— START OF Supplied passage —

The five audiences, in order of who hears it first

Most small businesses start their public statement first and forget the staff. Reverse the order. Employees hear it before the press; affected customers hear it before the general public; regulators hear it before the press; and only then does a public statement go out — not before, not later. Time-stamping each message before it lands prevents the worst version of an incident: a confused employee posting on social media an hour before leadership has any statement ready.

1. Employees and their families

Internal first. A short text message or call — 'we are aware of X, this is what we know, this is what we're doing, more by lunchtime.' Do not wait for the full story to inform your own team. The single biggest reputational risk in any small-business incident is an employee finding out about their own company from a news alert.

2. Affected customers and partners

Direct outreach to anyone whose contract or shipment is affected, before the news cycle starts. Tone: candid, specific, time-bound. 'Service for customers on the west-coast fulfillment path will be delayed two to four days. We will email a revised estimate by Friday EOD.' If you can give a date, give it. If you cannot, say 'we will give you a revised estimate by Friday EOD' — committing to the communication is more useful than guessing the answer.

— END OF Supplied passage —

▶ **Task statement**
Copy the text on the five audiences again, starting at "Most small businesses" and ending after "any statement ready.", switching "regulators" to "auditors". Work from the text on the five audiences alone.

— START OF Recorded data —

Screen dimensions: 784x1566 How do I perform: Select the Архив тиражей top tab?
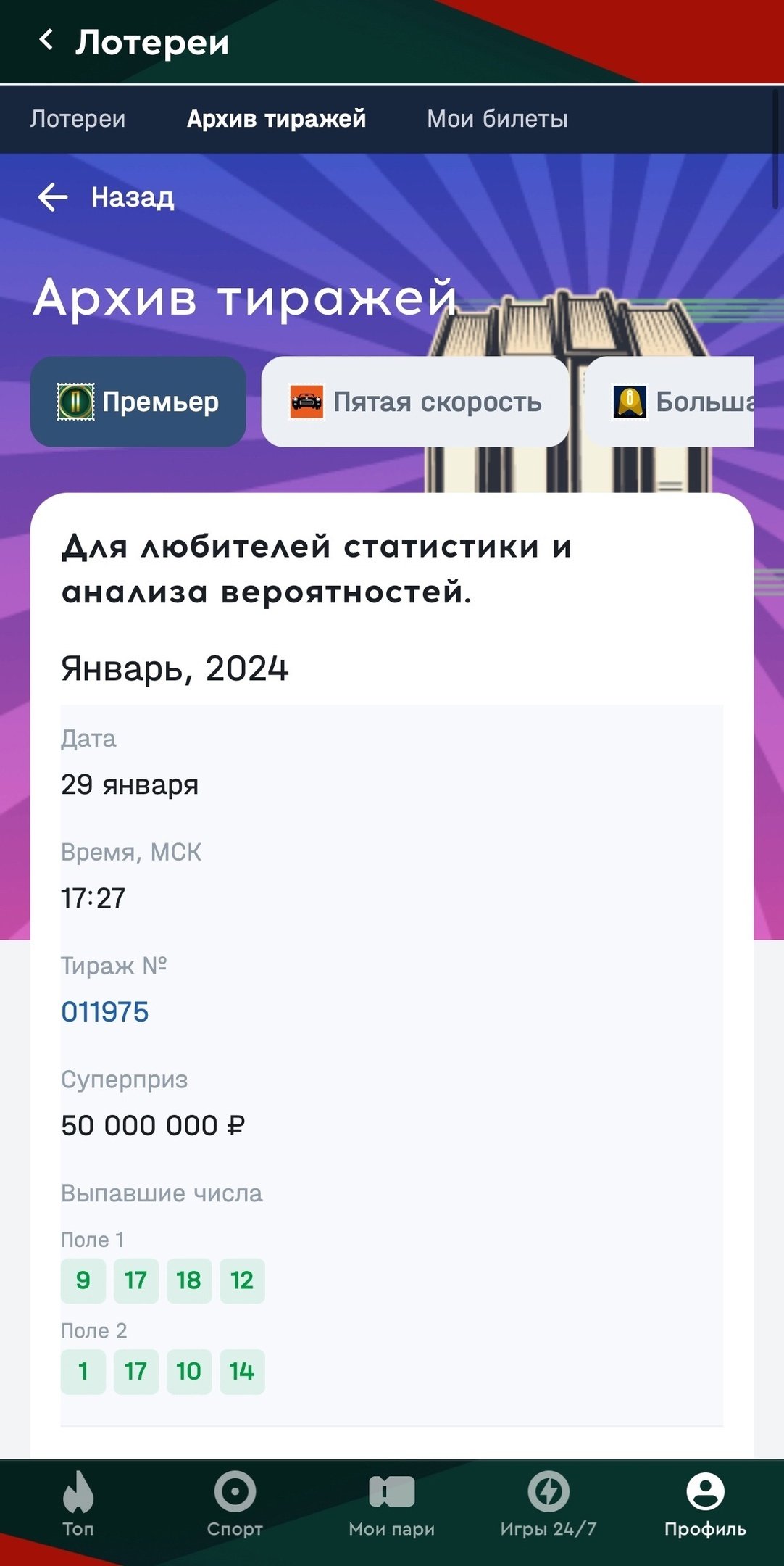tap(276, 119)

— END OF Recorded data —

▶ **Result**
Most small businesses start their public statement first and forget the staff. Reverse the order. Employees hear it before the press; affected customers hear it before the general public; auditors hear it before the press; and only then does a public statement go out — not before, not later. Time-stamping each message before it lands prevents the worst version of an incident: a confused employee posting on social media an hour before leadership has any statement ready.